- _要做的事_:
从含有"This screenshot has width=1216, height=684."的那一行起，一直到条目结尾，把这些行一字不差地照抄一遍，首尾两行都算在内。

————————

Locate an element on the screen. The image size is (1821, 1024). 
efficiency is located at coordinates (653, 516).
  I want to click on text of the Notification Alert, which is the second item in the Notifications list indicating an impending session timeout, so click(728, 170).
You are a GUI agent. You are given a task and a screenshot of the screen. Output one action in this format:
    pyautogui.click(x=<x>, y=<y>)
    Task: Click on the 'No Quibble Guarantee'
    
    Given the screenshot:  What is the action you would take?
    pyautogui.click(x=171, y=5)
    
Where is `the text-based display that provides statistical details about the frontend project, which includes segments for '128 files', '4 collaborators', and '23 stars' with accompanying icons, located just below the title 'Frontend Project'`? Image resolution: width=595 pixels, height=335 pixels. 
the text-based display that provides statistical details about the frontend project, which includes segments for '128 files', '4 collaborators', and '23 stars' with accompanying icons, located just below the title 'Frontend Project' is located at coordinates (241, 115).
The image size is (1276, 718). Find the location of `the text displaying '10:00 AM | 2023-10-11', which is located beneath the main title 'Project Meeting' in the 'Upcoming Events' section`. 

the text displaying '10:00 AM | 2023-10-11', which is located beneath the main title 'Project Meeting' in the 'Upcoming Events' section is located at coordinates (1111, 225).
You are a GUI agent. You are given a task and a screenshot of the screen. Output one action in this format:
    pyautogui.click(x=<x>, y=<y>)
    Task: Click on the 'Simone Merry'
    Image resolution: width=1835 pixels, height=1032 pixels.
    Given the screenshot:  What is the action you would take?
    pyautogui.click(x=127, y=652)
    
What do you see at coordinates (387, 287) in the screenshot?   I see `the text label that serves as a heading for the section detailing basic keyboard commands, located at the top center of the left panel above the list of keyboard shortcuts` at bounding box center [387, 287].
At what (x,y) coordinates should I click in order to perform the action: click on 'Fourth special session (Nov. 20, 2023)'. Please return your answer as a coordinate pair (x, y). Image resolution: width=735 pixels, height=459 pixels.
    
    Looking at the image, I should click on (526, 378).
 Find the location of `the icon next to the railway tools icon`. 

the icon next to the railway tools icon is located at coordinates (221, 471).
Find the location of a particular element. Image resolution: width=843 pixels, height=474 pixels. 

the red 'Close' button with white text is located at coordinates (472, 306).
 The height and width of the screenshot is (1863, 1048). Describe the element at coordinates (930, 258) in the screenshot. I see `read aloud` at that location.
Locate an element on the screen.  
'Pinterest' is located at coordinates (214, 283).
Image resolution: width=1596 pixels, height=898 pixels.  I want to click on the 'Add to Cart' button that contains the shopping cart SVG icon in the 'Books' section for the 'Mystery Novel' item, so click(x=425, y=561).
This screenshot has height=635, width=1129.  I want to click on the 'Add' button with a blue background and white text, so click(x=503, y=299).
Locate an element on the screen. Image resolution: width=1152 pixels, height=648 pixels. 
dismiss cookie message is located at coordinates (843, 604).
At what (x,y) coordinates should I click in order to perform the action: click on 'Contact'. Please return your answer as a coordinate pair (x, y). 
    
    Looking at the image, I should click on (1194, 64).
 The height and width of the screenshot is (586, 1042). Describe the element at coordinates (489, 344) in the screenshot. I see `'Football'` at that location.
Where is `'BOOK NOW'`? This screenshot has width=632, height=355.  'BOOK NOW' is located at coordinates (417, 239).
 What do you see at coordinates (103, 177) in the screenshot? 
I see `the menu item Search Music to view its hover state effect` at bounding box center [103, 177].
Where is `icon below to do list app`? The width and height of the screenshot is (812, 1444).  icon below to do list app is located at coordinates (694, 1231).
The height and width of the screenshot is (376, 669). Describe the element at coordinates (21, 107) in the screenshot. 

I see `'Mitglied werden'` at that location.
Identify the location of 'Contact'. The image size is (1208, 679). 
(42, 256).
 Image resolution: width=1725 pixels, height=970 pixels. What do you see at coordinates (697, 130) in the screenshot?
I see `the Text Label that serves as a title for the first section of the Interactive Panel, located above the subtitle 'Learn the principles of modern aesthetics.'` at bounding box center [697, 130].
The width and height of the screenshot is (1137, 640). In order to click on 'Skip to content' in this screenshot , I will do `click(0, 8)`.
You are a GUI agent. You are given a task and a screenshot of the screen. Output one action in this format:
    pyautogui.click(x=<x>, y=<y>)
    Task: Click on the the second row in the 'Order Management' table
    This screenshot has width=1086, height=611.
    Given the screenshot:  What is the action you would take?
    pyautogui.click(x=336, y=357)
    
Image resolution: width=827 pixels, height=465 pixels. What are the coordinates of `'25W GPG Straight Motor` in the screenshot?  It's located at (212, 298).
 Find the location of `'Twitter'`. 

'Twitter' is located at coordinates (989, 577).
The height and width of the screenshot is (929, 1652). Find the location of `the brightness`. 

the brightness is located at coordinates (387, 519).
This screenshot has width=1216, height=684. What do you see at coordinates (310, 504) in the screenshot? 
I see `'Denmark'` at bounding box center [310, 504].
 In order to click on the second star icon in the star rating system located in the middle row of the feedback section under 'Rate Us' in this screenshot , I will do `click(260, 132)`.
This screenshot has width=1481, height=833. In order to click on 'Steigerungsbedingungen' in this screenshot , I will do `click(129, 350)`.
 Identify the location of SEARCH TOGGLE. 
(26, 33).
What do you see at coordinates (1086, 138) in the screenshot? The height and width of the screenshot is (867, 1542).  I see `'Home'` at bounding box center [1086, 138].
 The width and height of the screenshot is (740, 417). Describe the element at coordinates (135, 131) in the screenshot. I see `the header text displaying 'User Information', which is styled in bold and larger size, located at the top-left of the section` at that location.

————————

- _书面作答_:
This screenshot has width=1216, height=684. What do you see at coordinates (310, 504) in the screenshot? 
I see `'Denmark'` at bounding box center [310, 504].
 In order to click on the second star icon in the star rating system located in the middle row of the feedback section under 'Rate Us' in this screenshot , I will do `click(260, 132)`.
This screenshot has width=1481, height=833. In order to click on 'Steigerungsbedingungen' in this screenshot , I will do `click(129, 350)`.
 Identify the location of SEARCH TOGGLE. 
(26, 33).
What do you see at coordinates (1086, 138) in the screenshot? The height and width of the screenshot is (867, 1542).  I see `'Home'` at bounding box center [1086, 138].
 The width and height of the screenshot is (740, 417). Describe the element at coordinates (135, 131) in the screenshot. I see `the header text displaying 'User Information', which is styled in bold and larger size, located at the top-left of the section` at that location.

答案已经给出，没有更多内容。